____ STUDY TEXT
The Black Squirrel

In Washington, two elements of local culture are frustrating in their ubiquity: the squirrel and the comfort-food restaurant. While Lafayette Park has the country’s largest population of bushy-tailed rodents, Adams Morgan has the city’s largest population of kitchens serving boring beer and burgers.

But for those who crave a decent meal before a night out on 18th Street, hope has arrived in the surprising form of a squirrel. The Black Squirrel pairs the culinary brio of chef Gene Sohn, a veteran of the downtown Belgian standby Marcel’s, with 1970s-inspired design to craft a watering hole for grown-ups who love good food.

The chief aim of the Squirrel is to subtly upgrade your taste buds, proving that even the simplest of bar meals can rise above the average. You can still get a burger — but try one topped with a lush, creamy hunk of locally grown Pipe Dreams goat cheese, and trade in your usual Bud Light for a pint of Lithuanian lager Svyturys, one of the more than 40 exotic and reasonably priced beers on offer.

Not everything in the restaurant goes down as smoothly as its brews and beef patties, which are half-price on Thursday nights during the Squirrel’s first few months. The flock of new converts that has descended on the restaurant, located next door to the even more popular Amsterdam Falafel, creates a din that sounds pleasantly bustling before 8 p.m. but downright deafening an hour later.

The crowds, in turn, at times appear to overwhelm the good-natured servers and produce unnecessarily long waits.

A prime-time dinner at the Squirrel is unlikely to be quick, so order in courses to best experience the restaurant’s charm. The appetizers are hearty and unique enough to stand in for entrees, particularly the mussels in a light curry sauce brought down to earth by the smoke of applewood bacon, and a poached beet salad that cleanses the palate with sweet citrus vinaigrette and crunchy roasted walnuts.

Plates of fresh cheese and charcuterie, which have achieved an omnipresence of their own at the city’s new wine bars, also can be found at the Squirrel. But what looks like a name-dropping item at other spots, where the geographical pedigree of the gorgonzola can seem more important than its taste, turns out to be an unpretentious and welcome touch when paired with one of the bar’s unfiltered wheat beers.
________
____ ENTRIES PROVIDED
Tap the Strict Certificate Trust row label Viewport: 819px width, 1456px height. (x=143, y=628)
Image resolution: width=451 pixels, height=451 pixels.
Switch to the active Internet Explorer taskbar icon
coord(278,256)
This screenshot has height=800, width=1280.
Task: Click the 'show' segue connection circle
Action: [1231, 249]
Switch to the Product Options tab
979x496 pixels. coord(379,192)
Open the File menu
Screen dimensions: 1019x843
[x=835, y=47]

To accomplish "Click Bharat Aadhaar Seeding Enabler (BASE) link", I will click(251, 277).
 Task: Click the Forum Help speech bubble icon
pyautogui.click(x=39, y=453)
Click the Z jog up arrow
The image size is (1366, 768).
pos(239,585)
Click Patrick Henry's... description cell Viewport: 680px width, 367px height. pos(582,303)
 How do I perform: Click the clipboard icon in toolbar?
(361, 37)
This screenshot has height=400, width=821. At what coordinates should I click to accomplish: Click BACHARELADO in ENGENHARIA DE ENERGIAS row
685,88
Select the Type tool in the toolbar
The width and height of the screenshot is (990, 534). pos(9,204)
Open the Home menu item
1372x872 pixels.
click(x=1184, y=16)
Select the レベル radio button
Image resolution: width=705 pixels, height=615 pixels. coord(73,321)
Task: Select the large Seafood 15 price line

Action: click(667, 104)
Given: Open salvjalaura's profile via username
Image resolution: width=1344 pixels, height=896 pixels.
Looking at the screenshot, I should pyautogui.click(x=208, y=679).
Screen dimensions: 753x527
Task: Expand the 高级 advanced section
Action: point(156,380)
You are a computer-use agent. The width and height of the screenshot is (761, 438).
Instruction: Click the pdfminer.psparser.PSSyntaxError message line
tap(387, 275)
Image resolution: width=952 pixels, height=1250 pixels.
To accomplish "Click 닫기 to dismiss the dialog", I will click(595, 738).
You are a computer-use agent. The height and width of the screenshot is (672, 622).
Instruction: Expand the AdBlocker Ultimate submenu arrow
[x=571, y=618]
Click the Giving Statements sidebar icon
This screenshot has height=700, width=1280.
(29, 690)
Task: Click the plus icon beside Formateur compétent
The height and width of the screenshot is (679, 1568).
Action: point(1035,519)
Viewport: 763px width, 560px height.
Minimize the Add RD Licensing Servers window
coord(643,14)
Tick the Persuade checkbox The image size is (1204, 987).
________
### EXERCISE SET
1. In the restaurant review, which restaurant did chef Gene Sohn work at before The Black Squirrel?
2. Translate this sentence from the restaurant review into Spanish: "The crowds, in turn, at times appear to overwhelm the good-natured servers and produce unnecessarily long waits."

### SOLUTIONS PER TASK
1. Marcel's, the downtown Belgian standby.

2. Las multitudes, a su vez, a veces parecen abrumar a los amables meseros y provocan esperas innecesariamente largas.